Illustration: Annelise Capossela/Axios
Corporate America can usually count on one if not both of the two main U.S. parties to espouse the policies it favors. Not when it comes to China.
Why it matters: Economic imperatives are sending a steady stream of CEOs to China. The real obstacle to growth, however, is found in Washington.
Driving the news: Tesla CEO Elon Musk visited Beijing this week and was quoted as saying that the U.S. and China are “intertwined like conjoined twins.”
- JPMorgan CEO Jamie Dimon was in Shanghai after doubling the bank's China head count over the past four years. He now controls a mutual fund company, a futures business and a securities firm in the country.
- “We’re here, we’re going to support the Chinese people,” he told Bloomberg.
Between the lines: China has been courting international CEOs, including French luxury-goods magnates François-Henri Pinault (who visited earlier this year) and Bernard Arnault, who's planning a trip later this month.
- Apple's Tim Cook told a Beijing audience in March that being in China "means the world to me" given the "symbiotic relationship" his company has with the country.
The other side: "The new cold war is getting colder," writes economist Nouriel Roubini in the wake of a G7 summit that explicitly condemned China on both human rights and its militarized expansionism. "It is now clearer than ever that the U.S. and the broader West are committed to containing China’s rise."
- U.S. secretary of state Antony Blinken is refusing to make the same journey as his country's CEOs, using a Chinese balloon as a pretext for postponing a trip that had been designed to turn down the heat on tensions between the two countries.
- U.S. lawmakers on both sides of the aisle are talking up concerns that imports of foreign technology could pose national security risks. Such language only further inflames relations between the two countries.
- Tensions over Taiwan, similarly, continue to worsen.
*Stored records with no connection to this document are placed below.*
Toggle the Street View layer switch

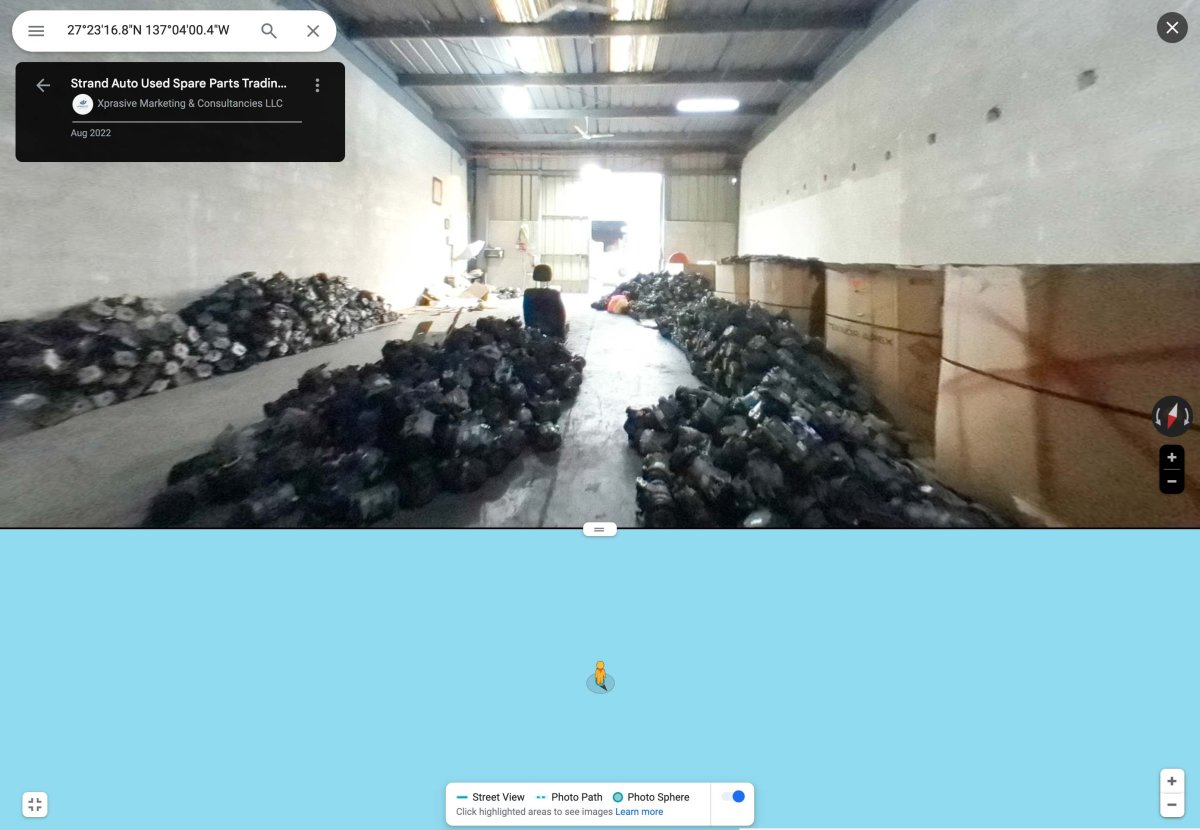click(x=733, y=797)
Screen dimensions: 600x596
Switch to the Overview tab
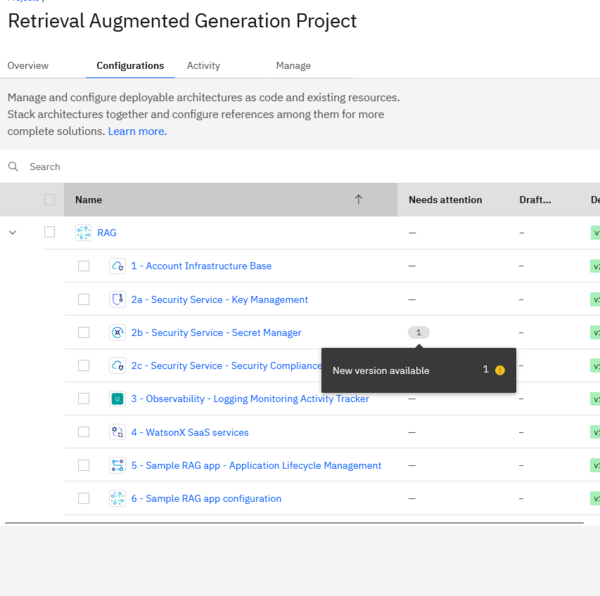[x=28, y=66]
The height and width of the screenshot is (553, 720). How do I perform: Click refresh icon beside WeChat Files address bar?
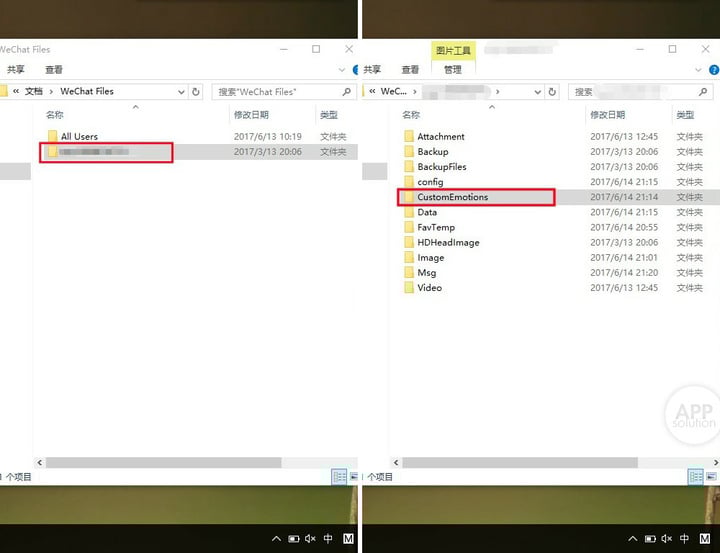[x=196, y=91]
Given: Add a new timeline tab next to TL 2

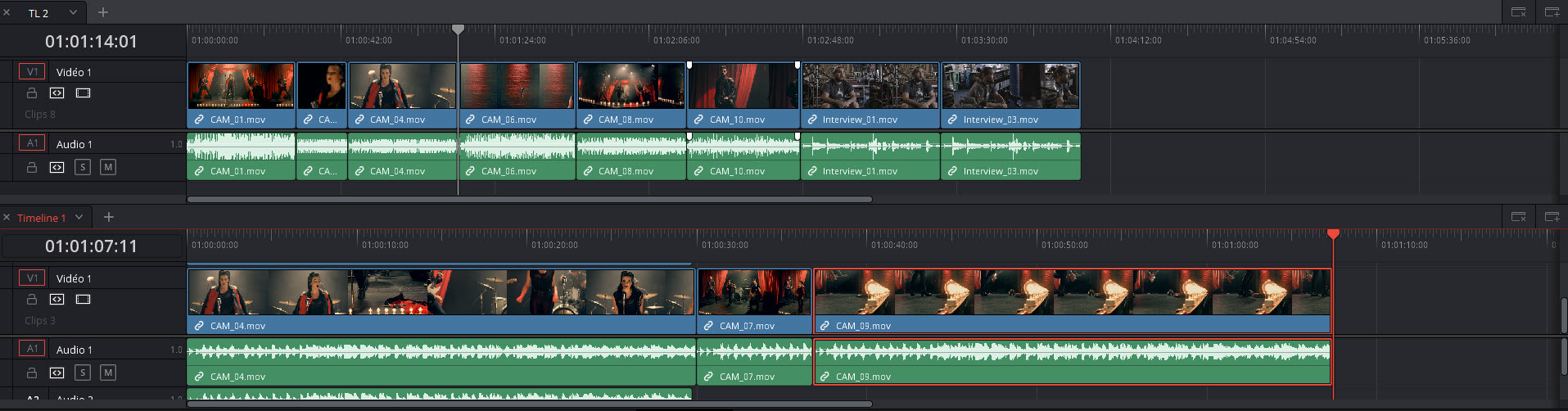Looking at the screenshot, I should click(x=103, y=12).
The big picture: China is the largest or second-largest market for a slew of U.S. multinationals — not only Apple and Tesla but also the likes of GM, Starbucks, McDonald's and Nike. It also represents much greater potential growth than the U.S. can offer.
- When Wall Street types urge Dimon to run for president, it's easy to see a desire for better relations with China.
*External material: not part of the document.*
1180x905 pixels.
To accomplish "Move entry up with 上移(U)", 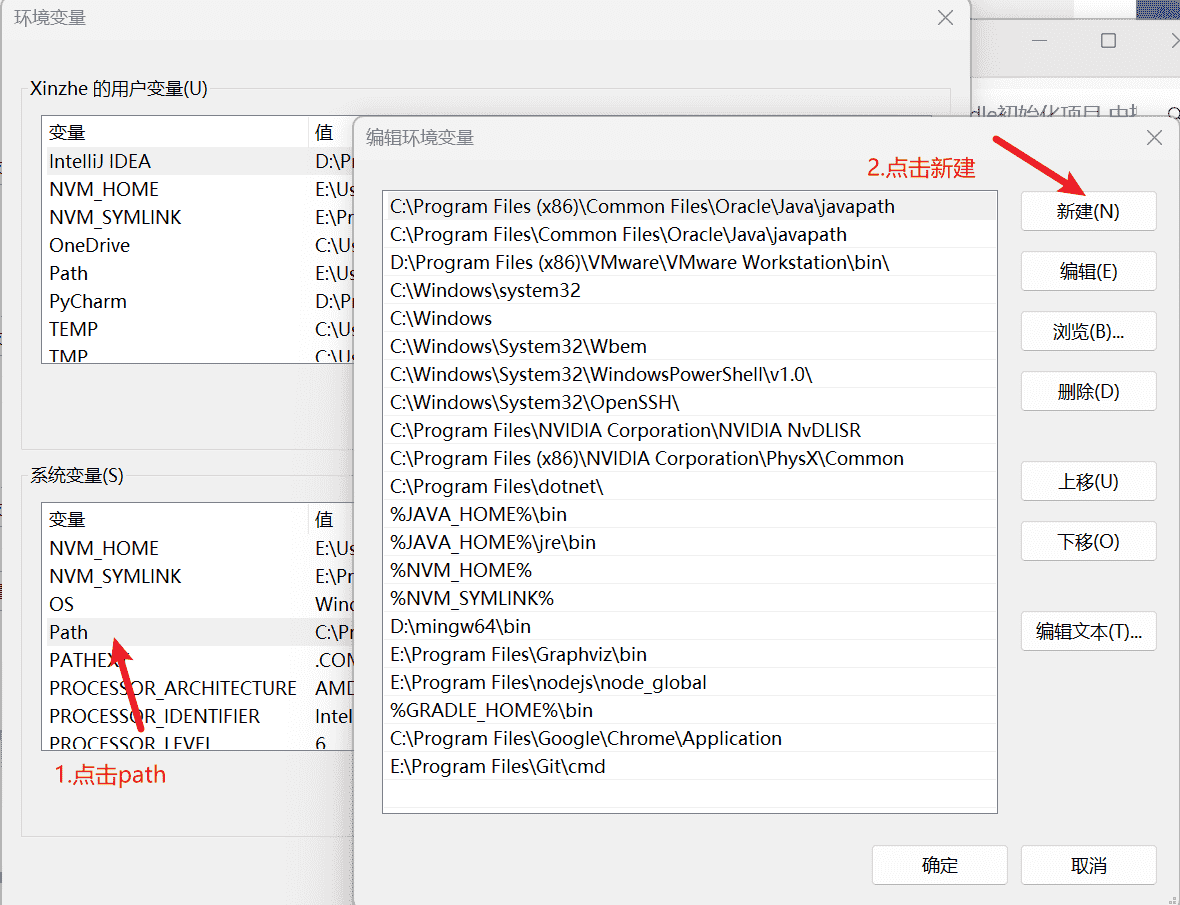I will (1088, 482).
- Hedge fund billionaire Bill Ackman cited Dimon's respect among "the global political and business leaders that matter," for instance, as a reason for him to be president. When it comes to future global growth and prosperity, of course, no one matters more than China's leaders.
The bottom line: Even Dimon has resigned himself to the fact that "over time there’ll be less trade.” The CEOs will try to rescue what they can, but the politicians are setting the rules.